Of course, August 1977 was a tough time to be a member of the Ramones. In spite of handling a brutal international touring schedule and receiving rave reviews from hip scribes, the band faced stagnant domestic album sales. News headlines about the Sex Pistols’ spit-spattered appearances turned the Ramones and other punk artists into pariahs, effectively shutting down the potential for radio airplay. Never known to back down from a fight, “da Brudders” entered Mediasound Studios in Manhattan with more than $25,000 in production money and chips on their shoulders. Melody Maker reporter Everett True wrote that guitarist Johnny Ramone raged about the band’s music having gotten ripped off and demanded engineer Ed Stasium help the foursome make a record that sounded better than “Anarchy in the U.K.”
From a sonic standpoint, Rocket to Russia succeeds. Joey’s vocals fit comfortably up front, Johnny’s Marshall amp stack looms large, and Dee Dee and Tommy’s rhythm machine is given full propulsion. This is the Ramones album that best captures the quartet’s formula: triple-distilled, 100-proof shots of fast, furious, fun-filled rock n’ roll.
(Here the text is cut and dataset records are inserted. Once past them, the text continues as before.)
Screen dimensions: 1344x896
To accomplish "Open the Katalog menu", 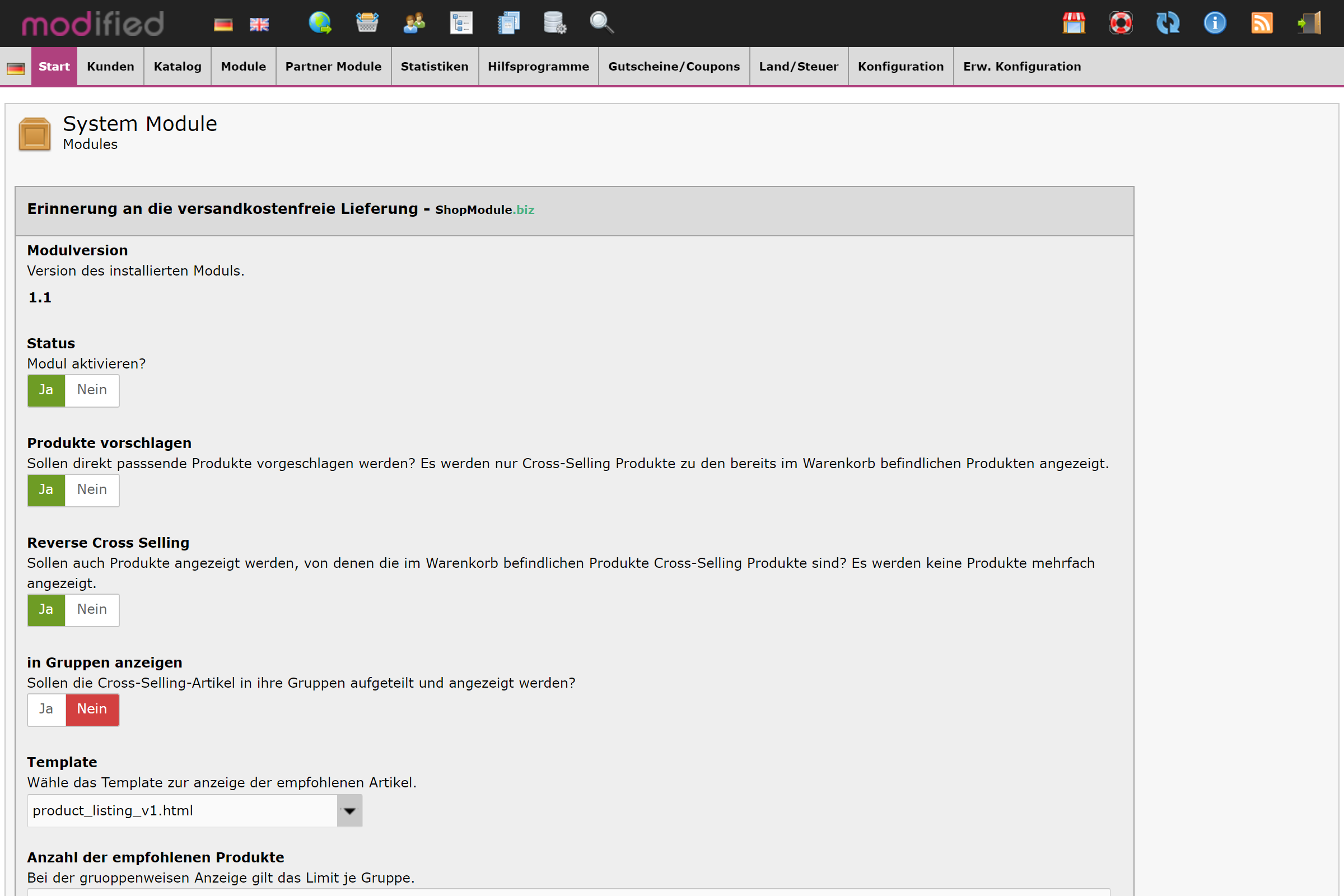I will click(177, 66).
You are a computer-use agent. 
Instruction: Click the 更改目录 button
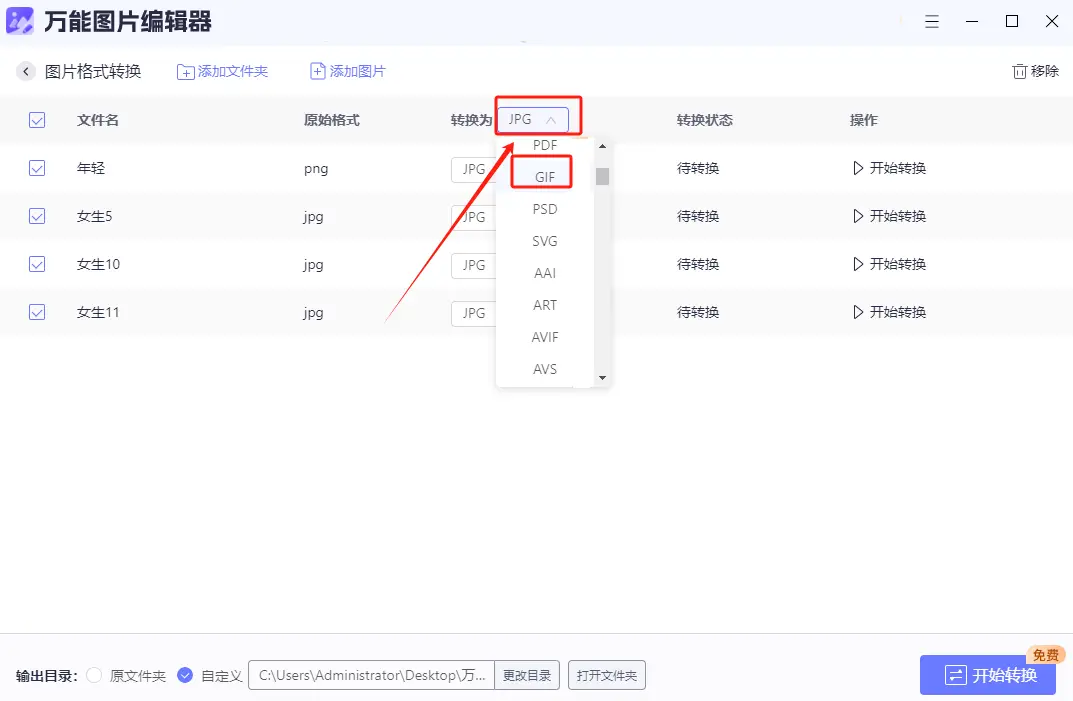coord(527,675)
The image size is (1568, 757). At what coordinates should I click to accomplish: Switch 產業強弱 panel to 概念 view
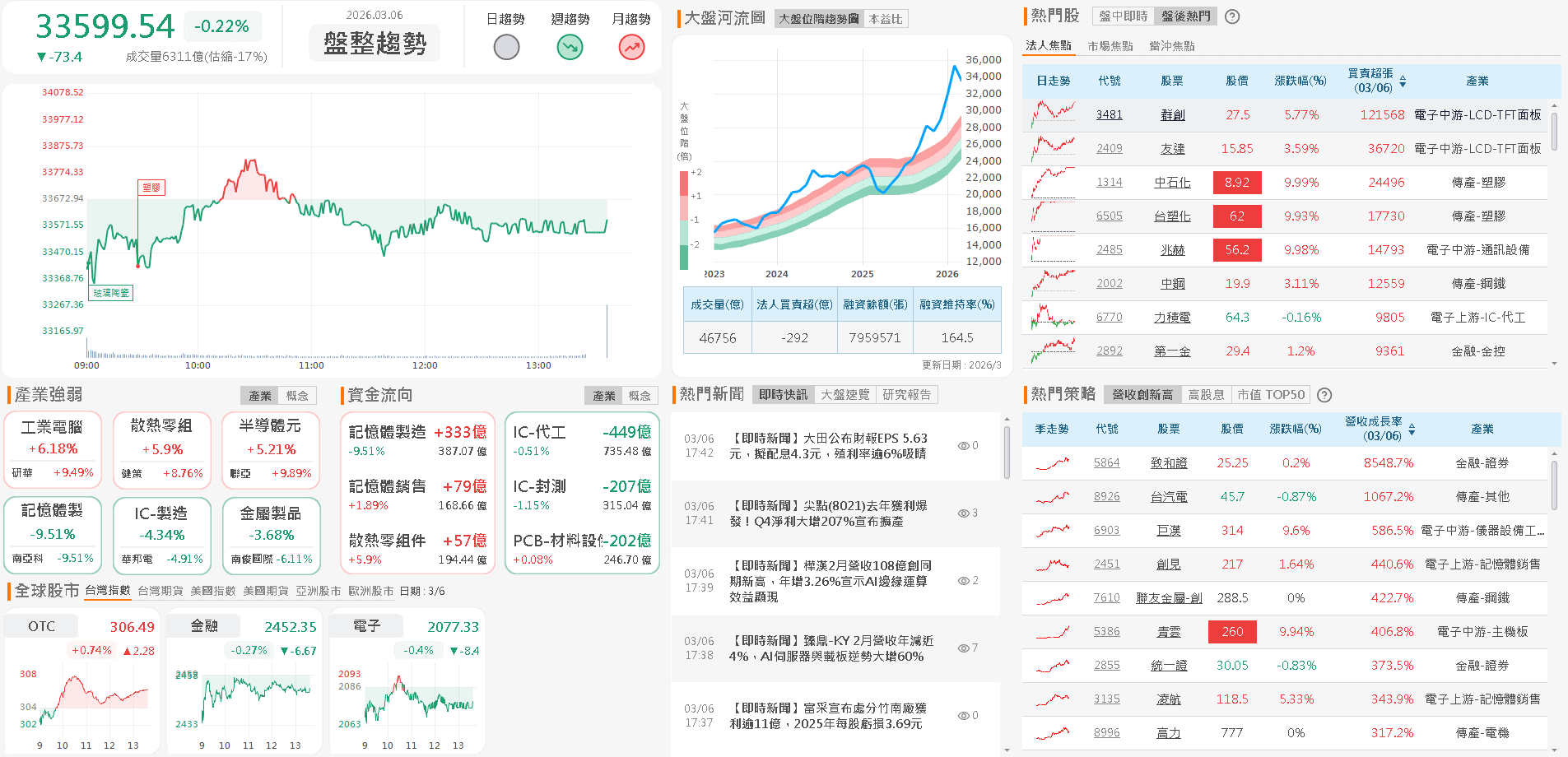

The shrink-wrap sticker on Rhino’s 2018 reissue of the album’s stereo mix claims the LP is sourced from “Superior 2017 Remastered Audio.” While not as anemic as the Warner Brothers/Rhino remaster of Never Mind the Bollocks, Here’s the Sex Pistols, the LP fails to match the solid midrange and sonic balance of Greg Calbi’s master of the Sire original. While deliberately tipping up a recording’s treble brings out upper-register detail, some listeners mistake the trick for actual sonic improvement. Alas, the midrange remains where the music thrives. Whoever took charge of this remaster forgot that cardinal rule. Listening to songs such as “Cretin Bop” and “Surfin’ Bird” might lead you to believe Tommy loved his cymbals and cared not an iota about his snares and kick drum. Dee Dee’s bass lines struggle to emerge amidst all the splash and sizzle. While the Rhino pressing is quiet and the packaging authentic, it just doesn’t rock like a U.S. original.